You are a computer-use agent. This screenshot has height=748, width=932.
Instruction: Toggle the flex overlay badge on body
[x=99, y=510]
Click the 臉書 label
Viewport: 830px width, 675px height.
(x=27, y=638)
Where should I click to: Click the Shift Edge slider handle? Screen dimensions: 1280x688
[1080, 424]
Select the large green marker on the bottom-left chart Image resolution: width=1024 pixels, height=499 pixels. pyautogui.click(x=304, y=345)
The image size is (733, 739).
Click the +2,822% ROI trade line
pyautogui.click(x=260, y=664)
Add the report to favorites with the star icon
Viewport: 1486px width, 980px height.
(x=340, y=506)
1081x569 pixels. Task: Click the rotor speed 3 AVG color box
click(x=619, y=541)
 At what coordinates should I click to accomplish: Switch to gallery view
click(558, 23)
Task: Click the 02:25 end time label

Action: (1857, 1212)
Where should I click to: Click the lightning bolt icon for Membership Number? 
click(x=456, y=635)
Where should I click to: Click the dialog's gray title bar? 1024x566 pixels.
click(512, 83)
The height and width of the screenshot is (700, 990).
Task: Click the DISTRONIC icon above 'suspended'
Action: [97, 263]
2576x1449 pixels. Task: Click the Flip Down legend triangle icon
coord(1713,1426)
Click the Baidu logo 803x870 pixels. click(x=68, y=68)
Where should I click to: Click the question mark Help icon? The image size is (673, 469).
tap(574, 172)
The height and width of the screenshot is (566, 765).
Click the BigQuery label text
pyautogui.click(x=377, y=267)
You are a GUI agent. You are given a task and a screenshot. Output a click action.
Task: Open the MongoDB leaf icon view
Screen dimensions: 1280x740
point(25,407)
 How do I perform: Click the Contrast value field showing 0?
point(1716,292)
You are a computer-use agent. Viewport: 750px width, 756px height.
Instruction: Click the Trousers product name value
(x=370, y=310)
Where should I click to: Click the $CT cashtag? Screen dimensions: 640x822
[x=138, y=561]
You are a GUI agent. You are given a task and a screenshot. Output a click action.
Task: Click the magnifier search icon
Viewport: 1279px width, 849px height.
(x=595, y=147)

§ PROMPT
Render every line of the records above as a numbered list, omitting blank lines.

§ SOLUTION TO THE EXERCISE
1. You are a computer-use agent. This screenshot has height=748, width=932.
2. Instruction: Toggle the flex overlay badge on body
3. [x=99, y=510]
4. Click the 臉書 label
5. Viewport: 830px width, 675px height.
6. (x=27, y=638)
7. Where should I click to: Click the Shift Edge slider handle? Screen dimensions: 1280x688
8. [1080, 424]
9. Select the large green marker on the bottom-left chart Image resolution: width=1024 pixels, height=499 pixels. pyautogui.click(x=304, y=345)
10. The image size is (733, 739).
11. Click the +2,822% ROI trade line
12. pyautogui.click(x=260, y=664)
13. Add the report to favorites with the star icon
14. Viewport: 1486px width, 980px height.
15. (x=340, y=506)
16. 1081x569 pixels. Task: Click the rotor speed 3 AVG color box
17. click(x=619, y=541)
18.  At what coordinates should I click to accomplish: Switch to gallery view
19. click(558, 23)
20. Task: Click the 02:25 end time label
21. Action: (1857, 1212)
22. Where should I click to: Click the lightning bolt icon for Membership Number? 
23. click(x=456, y=635)
24. Where should I click to: Click the dialog's gray title bar? 1024x566 pixels.
25. click(512, 83)
26. The height and width of the screenshot is (700, 990).
27. Task: Click the DISTRONIC icon above 'suspended'
28. Action: [97, 263]
29. 2576x1449 pixels. Task: Click the Flip Down legend triangle icon
30. coord(1713,1426)
31. Click the Baidu logo 803x870 pixels. click(x=68, y=68)
32. Where should I click to: Click the question mark Help icon? The image size is (673, 469).
33. tap(574, 172)
34. The height and width of the screenshot is (566, 765).
35. Click the BigQuery label text
36. pyautogui.click(x=377, y=267)
37. You are a GUI agent. You are given a task and a screenshot. Output a click action.
38. Task: Open the MongoDB leaf icon view
39. Screen dimensions: 1280x740
40. point(25,407)
41.  How do I perform: Click the Contrast value field showing 0?
42. point(1716,292)
43. You are a computer-use agent. Viewport: 750px width, 756px height.
44. Instruction: Click the Trousers product name value
45. (x=370, y=310)
46. Where should I click to: Click the $CT cashtag? Screen dimensions: 640x822
47. [x=138, y=561]
48. You are a GUI agent. You are given a task and a screenshot. Output a click action.
49. Task: Click the magnifier search icon
50. Viewport: 1279px width, 849px height.
51. (x=595, y=147)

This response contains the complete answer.